Pynchon and the current situation

Paul Mackin paul.mackin at verizon.net
Sat Sep 22 05:21:42 CDT 2001


The "real business of war" passage is a wonderful riff on the control
theme--how "They" control "Us" in deucedly clever ways we may not be fully
aware of and at least partly (as the passage makes clear) for our own
little-guy well-being. But, stop me if I'm wrong, no one could possibly
think it is any kind of left affirmation that WWII, Vietnam, Infinite
Jestise have been invented in order to create demand for munitions and other
goods and services thus providing enhanced profits for capitalists. The
passage addresses markets, competition, and human nature including human
aggression in a far more encompassing manner than what one normally thinks
of as profits or war profits. If one reads the passage only literally it
doesn't make a great deal a sense. But as I say it is wonderfully evocative
of the control theme.

The above may be all too obvious..

I think I generally agree with Terrance's viewpoint--even about W being
smart, provided one defines smart very broadly. A friend of mine who was in
college with him described him as not having too much upstairs but being
head over heels at the top of the class in people skills.

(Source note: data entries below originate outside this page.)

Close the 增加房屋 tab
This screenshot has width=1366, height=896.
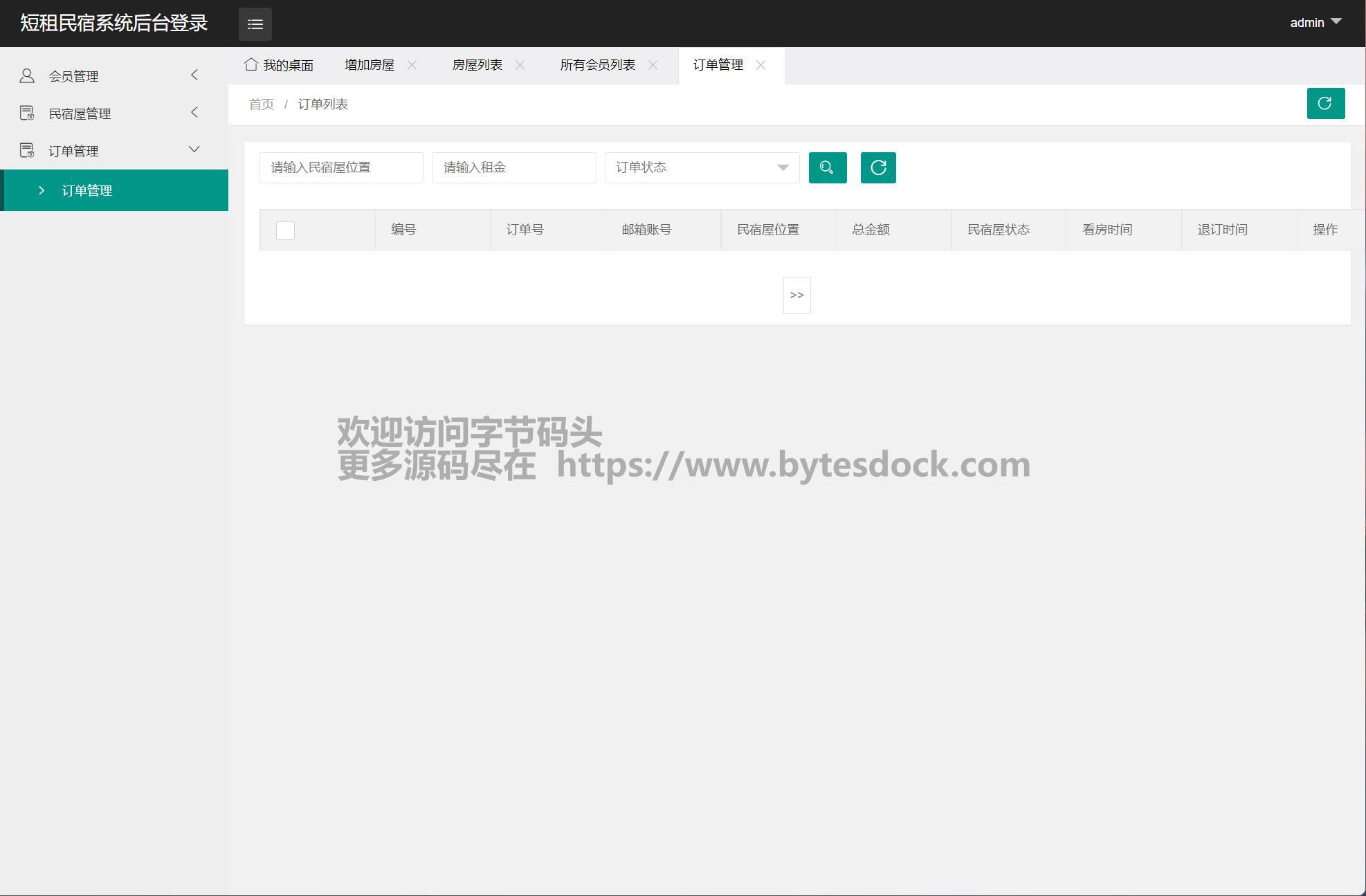(412, 65)
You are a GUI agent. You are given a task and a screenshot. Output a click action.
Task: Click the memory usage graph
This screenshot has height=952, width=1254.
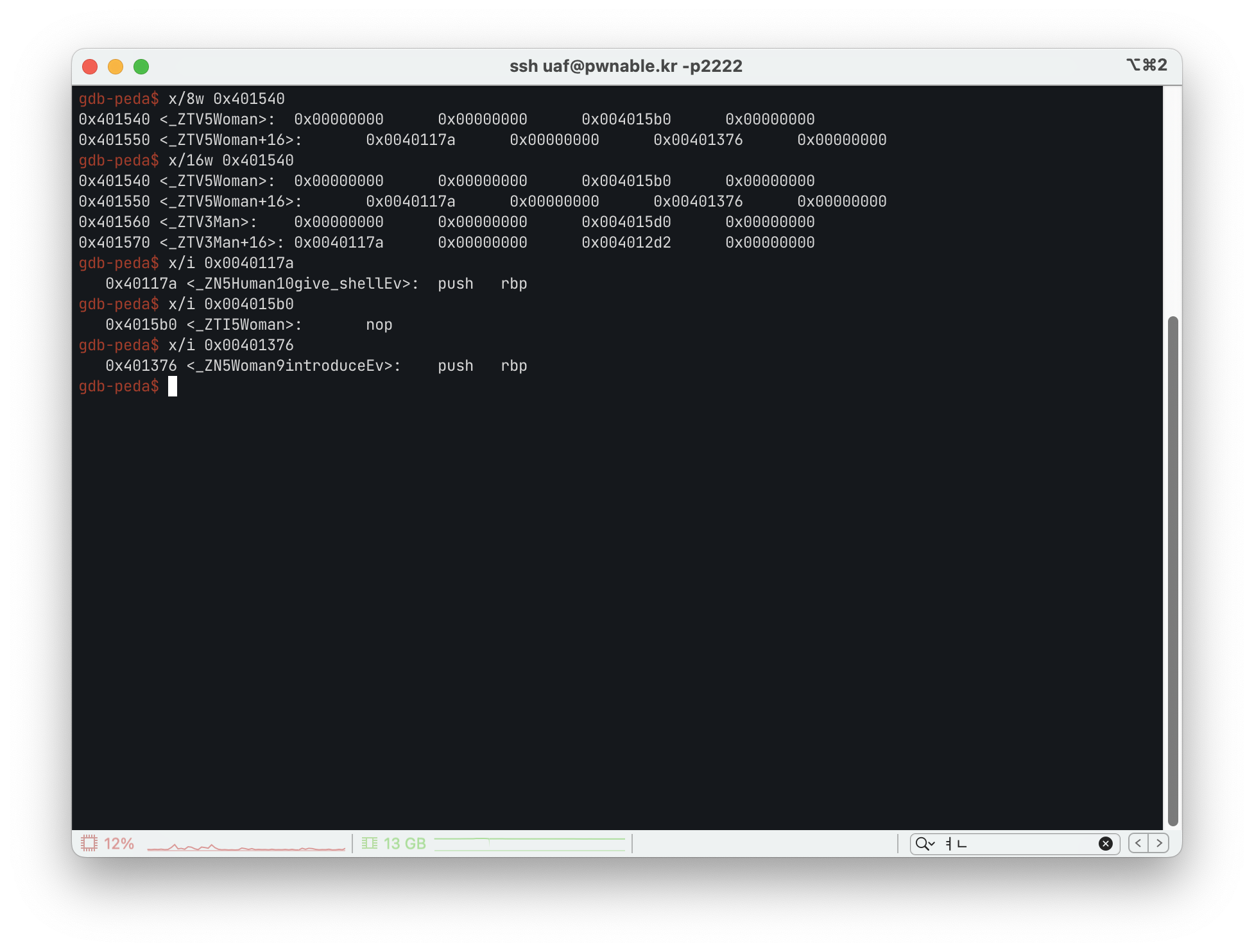click(529, 844)
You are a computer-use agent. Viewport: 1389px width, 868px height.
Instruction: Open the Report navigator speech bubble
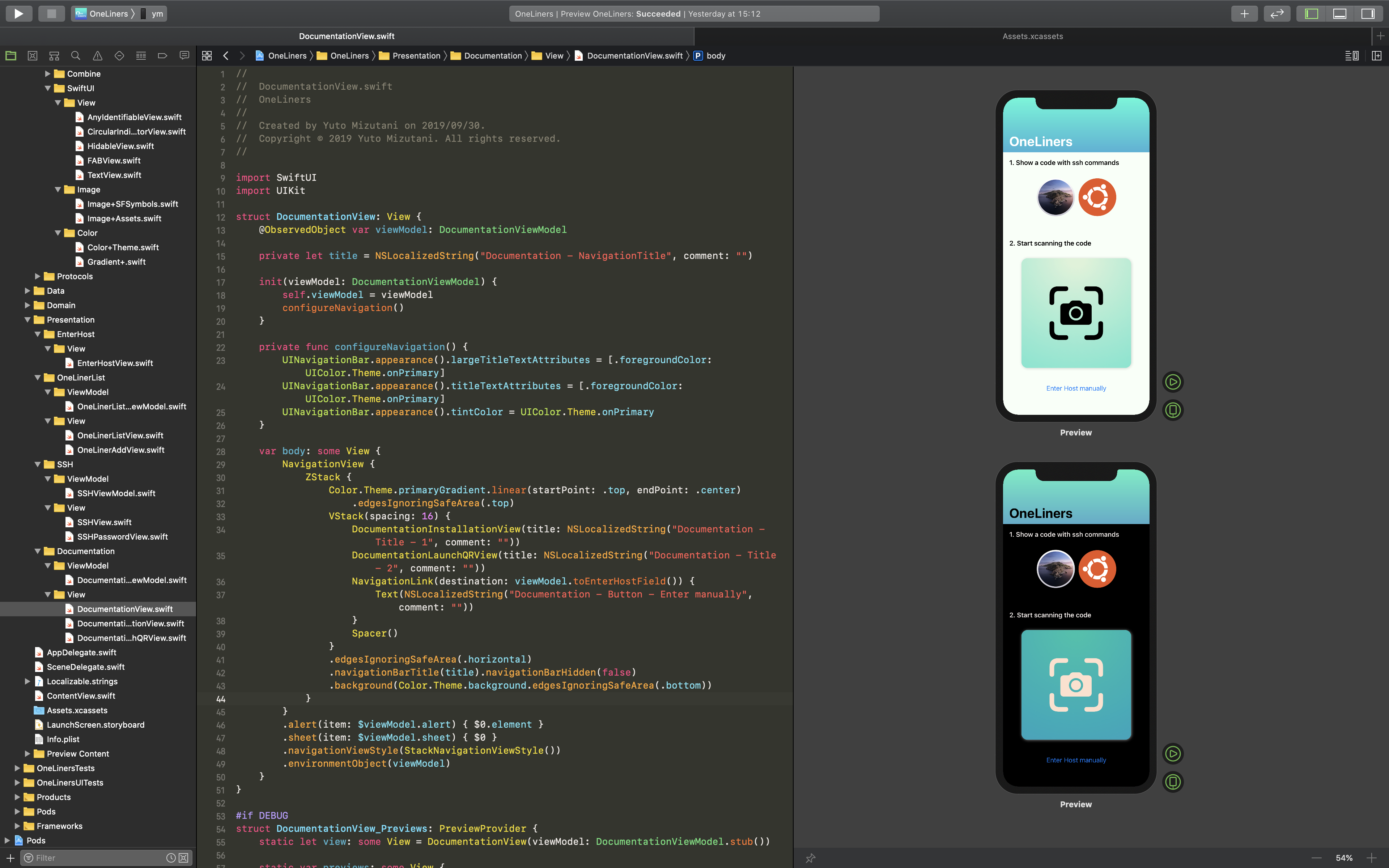point(184,55)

That being said I think the rhetoric of this "war" is godawful. Way too self
congratulatory. In an hour of obvious failure one needs to stress one's
essential strengths in order to keep spirits up. But in anything but the
very short run this is utterly counterproductive. So it might be well to
play down our weath and our freedoms for a while. No doubt the dispossed and
disgruntled of the earth hate us for our sins and failures but they hate us
but even more for our successes. (excuse the "us" and "our"--I mean us
Americans)

            P.





----- Original Message -----
From: "Terrance" <lycidas2 at earthlink.net>
To: "Otto" <o.sell at telda.net>
Cc: <pynchon-l at waste.org>
Sent: Saturday, September 22, 2001 1:29 AM
Subject: Re: Pynchon and the current situation


>
>
> Otto wrote:
> >
> > Terrance:
> > I think VL is a novel that addresses the current situation better than
> > GR.
> > I disagree with Doug's analysis; of the current situation and of GR.
> >
> > I don't see that the following is limited in meaning to one or a special
> > war:
> >
> > "Don't forget the real business of the War is buying and selling.  The
> > murdering and the violence are self-policing, and can be entrusted to
> > non-professionals.  The mass nature of wartime death is useful in many
ways.
> > It serves as spectacle, as diversion from the real movements of the War.
It
> > provides raw material to be recorded into History, so that children may
be
> > taught History as sequences of violence, battle after battle, and be
more
> > prepared for the adult world.  Best of all, mass death's a stimulus to
just
> > ordinary folks, little fellows, to try 'n' grab a piece of that Pie
while
> > they're still here to gobble it up.  The true war is a celebration of
> > markets." (GR 105)
>
> Read the entire passage and think about it. It's  WWII, not Vietnam, not
> the Gulf War, not whatever we are headed into now.
>
> "Don't forget the real business of **THE** War..."
>
> THE WAR. Not war, any war, a war on terrorism, a war on drugs, but THE
> War.
>
> It's a character  in the theatre of THE war.
>
> Of course one could, for example,  read "All Quite On The Western Front"
> and apply it's lessons or themes or ideas to the Vietnam War. And this
> is exactly what happened here in schools all around America in the
> 1960s. On can read Shakespeare's Henry and Richard Plays and apply them
> to the Kennedy, Nixon, Ford Presidencies. So on and on. And there are
> lessons in GR that can be applied to the current state of affairs, but
> how one goes about applying GR to the current situation is open to
> criticism. My criticism of Doug's post stands.